In recent years American interest in Greenland and Iceland has revolved primarily around their potential value as stepping stones along trans-Atlantic routes.[v] In 1928 Pan American Airways began its study of the northern route to Europe, and in 1932 Dr. Vilhjalmur Stefansson, the great explorer, became its adviser for northern operations. Pan American financed the Lindbergh expedition of 1933 and has also contributed to the work of four land expeditions. Its exploratory permit for Greenland aviation lapsed in 1939. In 1932 Pan American had acquired a franchise for Iceland from the Transamerican Air Lines Corporation. This expired on December 31, 1936, without regular service having been established. Negotiations for a new concession were continued, but for various reasons no new agreement had been reached when the outbreak of the war in Europe created an entirely new situation.

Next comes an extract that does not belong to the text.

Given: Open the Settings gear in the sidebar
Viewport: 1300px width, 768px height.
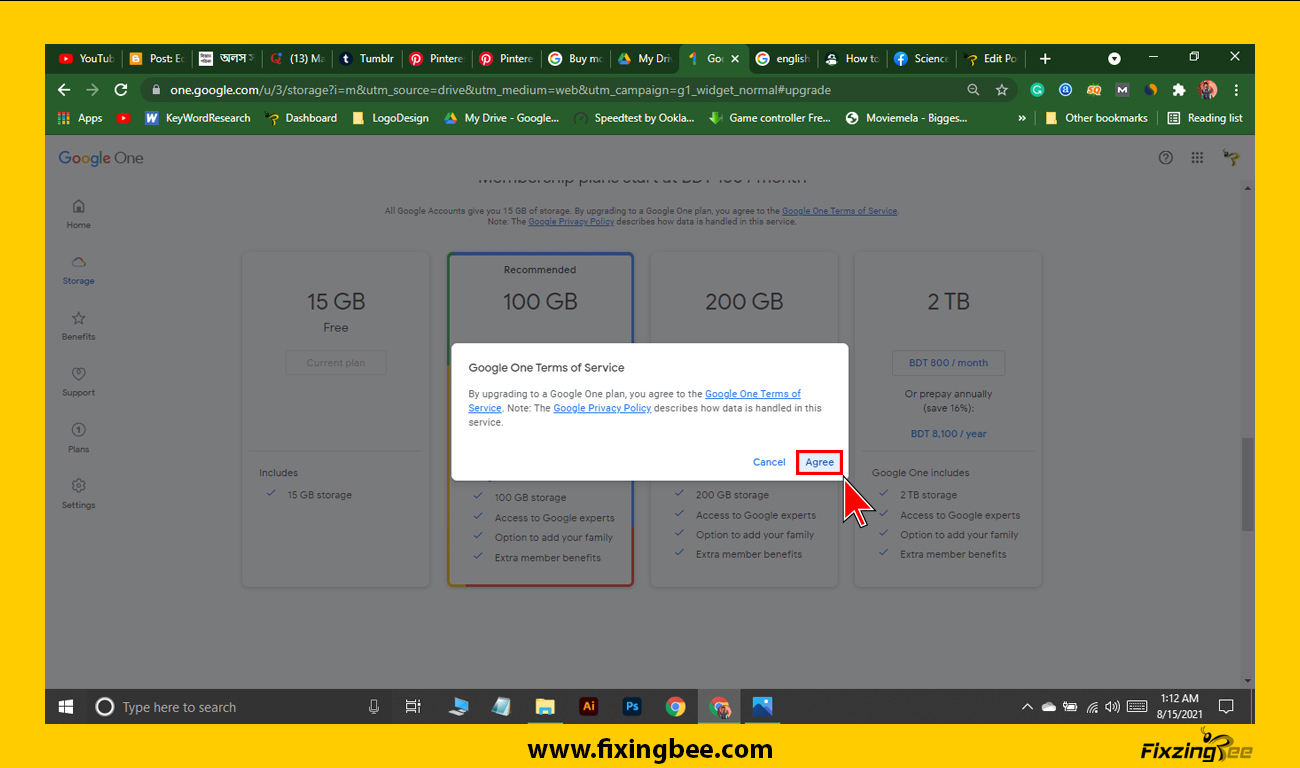Looking at the screenshot, I should coord(78,486).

From 1928 to 1931 the German Lufthansa had collaborated with the Flug-fjelag Islands (Flying Company of Iceland) in maintaining a local service. When this German-Icelandic company went out of existence, Lufthansa secured a letter from the Icelandic premier which, according to the German interpretation, assured it of equal enjoyment of any flying rights which Iceland might grant to any other nation or its nationals up to April 1, 1940. Confronted with strong German pressure in March 1939, the Icelandic Government, while disputing this interpretation of the letter, preferred to postpone for a year all negotiations with foreign companies rather than give a foothold to Lufthansa.

In February 1940 a new element was injected into the situation with the arrival in the United States of a Scandinavian air mission representing the governments of Sweden, Denmark, Norway and Finland. The delegation discussed with American officials and aviation companies the possibility of opening a direct airline to Northern Europe by way of Iceland. This project, in which a strong interest was expressed on both sides, collapsed with the German invasion of Denmark and Norway.

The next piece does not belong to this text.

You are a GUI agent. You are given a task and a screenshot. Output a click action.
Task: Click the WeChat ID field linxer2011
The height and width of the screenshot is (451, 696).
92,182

The expectation that Greenland and Iceland would play an important rôle in commercial aviation has therefore not been borne out by events, for by the time political obstacles to trans-Atlantic aviation had been overcome, technical advances made it possible for commercial planes to be flown directly from Newfoundland to Ireland, and from Bermuda to the Azores. Careful study has also shown that Greenland is not very well suited to commercial aviation. Its southern part is dangerous in summer because of fog, in winter because of ice, although ports on the west coast, such as Holstensborg, are usable by hydroplanes during summer. While Greenland's ice cap and ice floes may serve as emergency landing fields for landplanes, they have no commercial value at present. Quite possibly Greenland may in the future be useful as a stepping stone from the American Middle West to Scandinavia and Russia, and, as the land mass nearest the North Pole, it may acquire value through the development of trans-polar airlines. Iceland's ports, on the other hand, can be used by hydroplanes throughout the year despite occasional fogs; facilities for landplanes could also be developed. The main importance of Iceland and Greenland in aviation lies rather in the military sphere. A strong air Power established in Iceland could destroy both air and sea traffic passing over the Great Circle route between Europe and America. Furthermore, Greenland could not be defended against an air force based on Iceland. From both Greenland and Iceland a large part of the North American continent is within range of large bombing planes, as President Roosevelt indicated in his speech to Congress on May 16, 1940. What happens in Iceland and Greenland is thus of vital strategic importance to the United States as well as to Canada.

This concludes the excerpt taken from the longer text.